### [Source document]
::::

Wow, I don't see Adam this way at all. Adam Sackler, honor-bound and sticking to commitments? Perhaps it's just the intensity of his personality that gives that impression, but in reality he has shown himself to be someone who will selfishly drop his partner to follow a new obsession with no hesitation. The pattern started way back in season 2, but he was leaving Natalia for Hannah, who he loved, so perhaps we didn't initially see it for what it was. But then he did it to Hannah with Mimi Rose. Then he pursued Hannah's friend relentlessly despite knowing full well it would hurt her. Then he ditched Jessa because he became fixated with raising a baby with Hannah. This is not a guy who feels the need to stick to his commitments or who places a sense of honor over his need to explore his impulses. He likes to be needed, and it seems to me that once he realized Hannah didn't want or need him, he was okay walking away. 

This is a great analysis of Adam, the Mr. Big for the millennial set.  Adam intensity had gotten him a lot of fan girls, but it really does fizzle out when things get real.

I have an unpopular opinion:  I think Abigail has a prettier face then Marnie.  However, I can not see her with Ray and it is not because of her size.  Lifelong mopes like Ray, usually hate happy perky girls, but I guess there is an exception to every rule.

10 hours ago, lidarose9 said:

I thought Abigail was a joke until I realized Ray was supposed to be into her. That just did not work at all for me. 

When Jessa went in the bar, I thought she was there to score some dope from that loser, not sex. Surprised she hasn't relapsed.

::::

### [Written task]
Echo the fan comments word for word, starting at "I thought Abigail" and ending at "she hasn't relapsed.". Nothing in the listing is needed for this.

### [Recorded data]
::::

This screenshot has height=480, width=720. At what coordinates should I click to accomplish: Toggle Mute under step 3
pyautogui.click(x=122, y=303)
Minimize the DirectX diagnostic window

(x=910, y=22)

::::

### [Completed exercise]
I thought Abigail was a joke until I realized Ray was supposed to be into her. That just did not work at all for me. 

When Jessa went in the bar, I thought she was there to score some dope from that loser, not sex. Surprised she hasn't relapsed.